- Exercise instructions: Can you output everything from the line containing "The image size" down to the end of the records as a two-column CSV with the headers text and answer? Give one row per record, put each value in its own quoted field with line breaks turned into spaces, and leave out the pictures.

Entries on target coordinates:
--- --- ---
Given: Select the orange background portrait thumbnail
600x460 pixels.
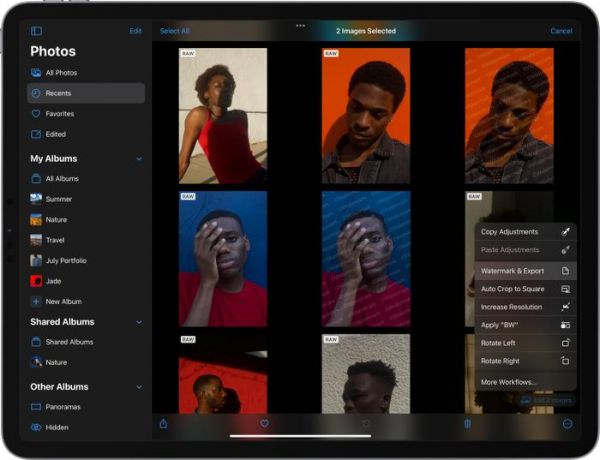Looking at the screenshot, I should point(366,115).
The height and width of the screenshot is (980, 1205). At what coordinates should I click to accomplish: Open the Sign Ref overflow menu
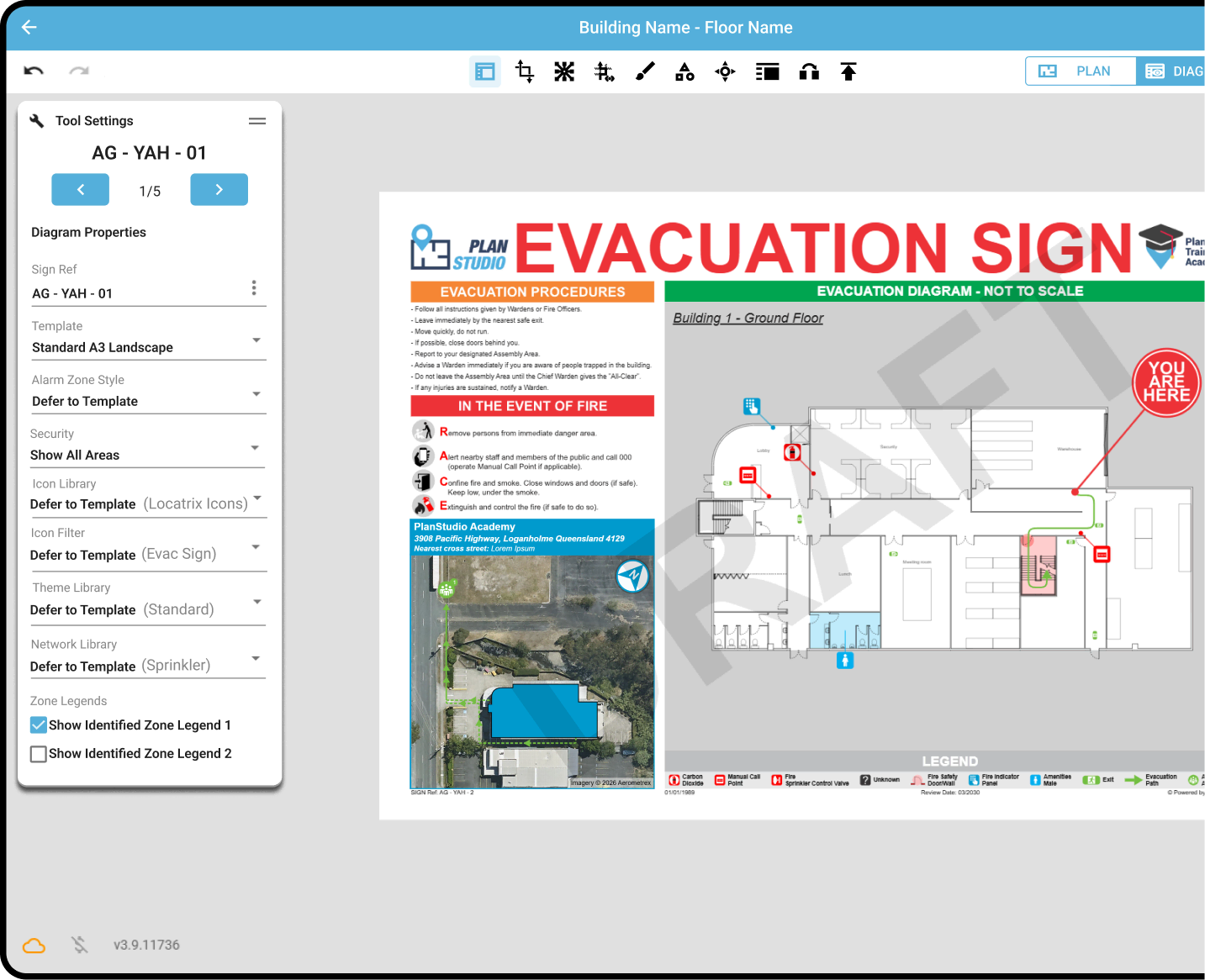(x=254, y=287)
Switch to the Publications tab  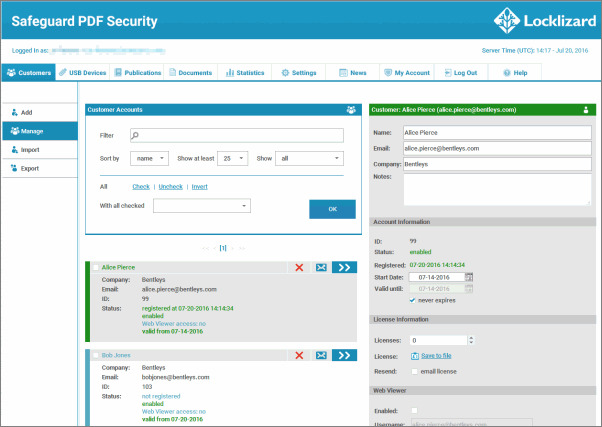(x=137, y=73)
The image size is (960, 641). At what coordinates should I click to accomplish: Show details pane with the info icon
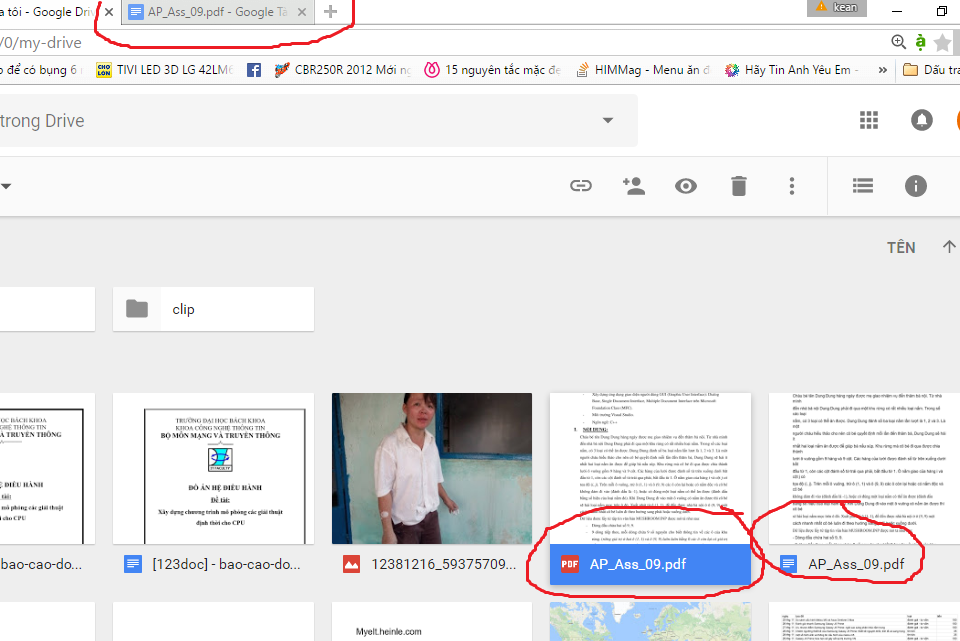915,186
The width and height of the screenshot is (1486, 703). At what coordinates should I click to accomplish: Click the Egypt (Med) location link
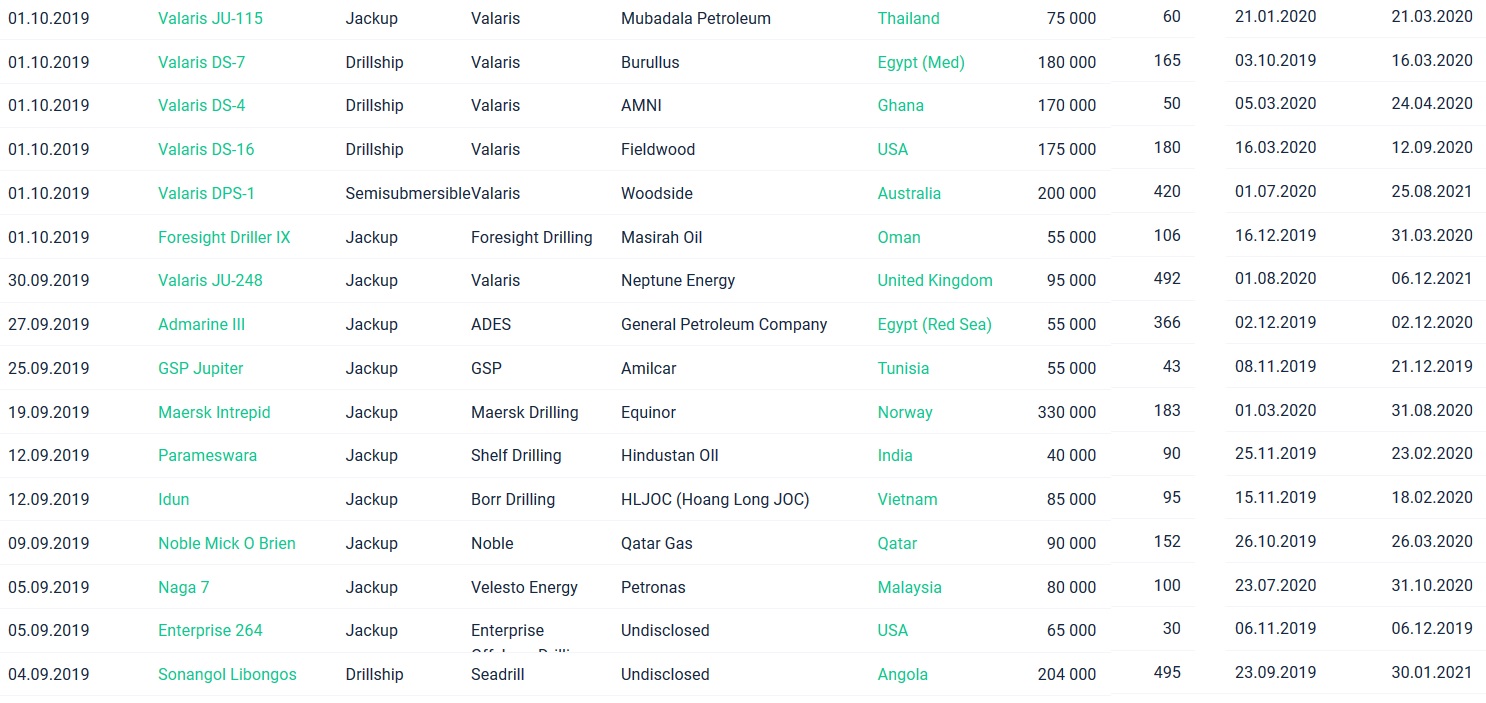click(920, 62)
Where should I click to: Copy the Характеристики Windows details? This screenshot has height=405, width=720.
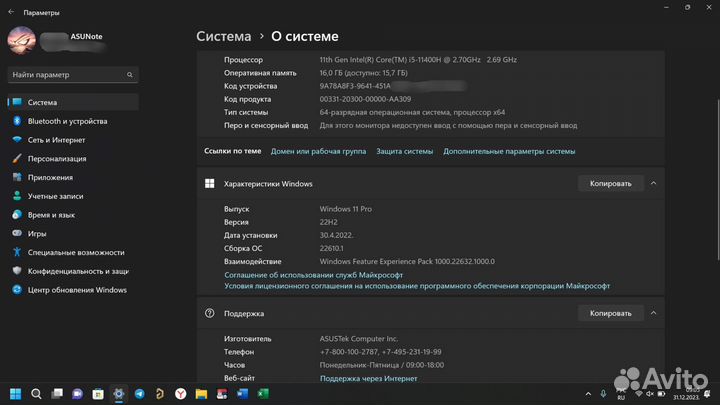pos(610,184)
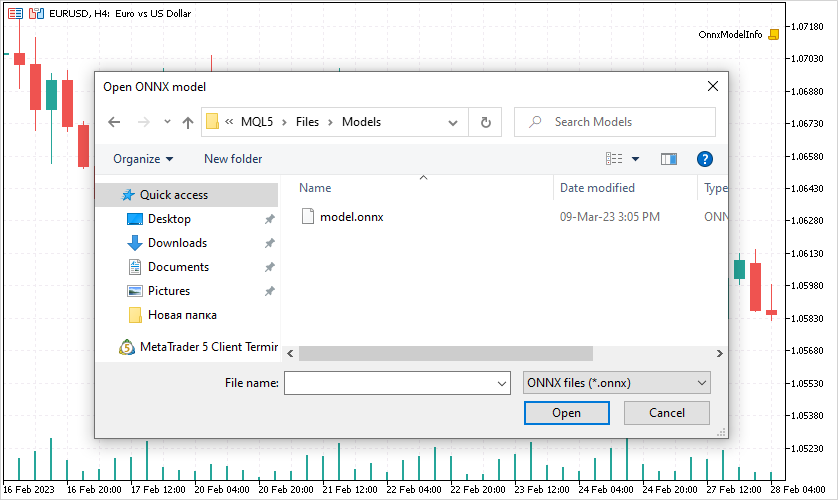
--- --- ---
- Result for this exercise:
text,answer
"The image size is (960, 641). At what coordinates should I click to accomplish: Show details pane with the info icon","915,186"
"The width and height of the screenshot is (1486, 703). At what coordinates should I click to accomplish: Click the Egypt (Med) location link","click(920, 62)"
"Where should I click to: Copy the Характеристики Windows details? This screenshot has height=405, width=720.","pos(610,184)"